O capanga, fugitivo, foi acolhido na fazenda de um compa­dre, onde foi encontrá-lo um dos irmãos da esposa mandante do crime, advogado de grande renome em São Paulo. Na presença dela e do coronel Antônio, o advogado deixou claro que as provas eram muito fortes e a única solução seria o coronel admitir ser o mandante do crime, cometido porque a jovem escrava o caluniava, contando a todos mentiras deslavadas. Desnecessário dizer que a solução foi uma exigência da mulher ao seu irmão, para levar o coronel a júri, punindo-o desta forma pela aventura.

Ano e meio depois, reúne-se o júri, na cidade onde se localiza­vam as fazendas.
O esforço relativo do Promotor de Justiça não conseguiu demolir a defesa do advogado famoso, que, em palavras candentes, traçou o inferno que passou a ser a vida do coronel, depois que a escrava noti­ciava a todos os detalhes do relacionamento, nem sempre favoráveis ao desempenho do coronel na cama.
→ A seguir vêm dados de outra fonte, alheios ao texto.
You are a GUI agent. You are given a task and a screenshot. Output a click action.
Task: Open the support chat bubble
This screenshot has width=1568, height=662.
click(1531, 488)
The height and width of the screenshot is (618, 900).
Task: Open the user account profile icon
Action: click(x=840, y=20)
O cafeicultor havia sido ofendido em sua honra e imagem de homem íntegro, marido exemplar e pai de família e outra solução não havia senão absolvê-lo por defesa da honra.

Os doze jurados foram unânimes em considerar o réu inocente e a paz, pelo menos aparente, voltou a reinar nas terras do rico cafeicultor. E deixando impune a verdadeira mandante do crime. Afinal, escravo não era considerado gente e ela pôde continuar comungando semanalmente na missa.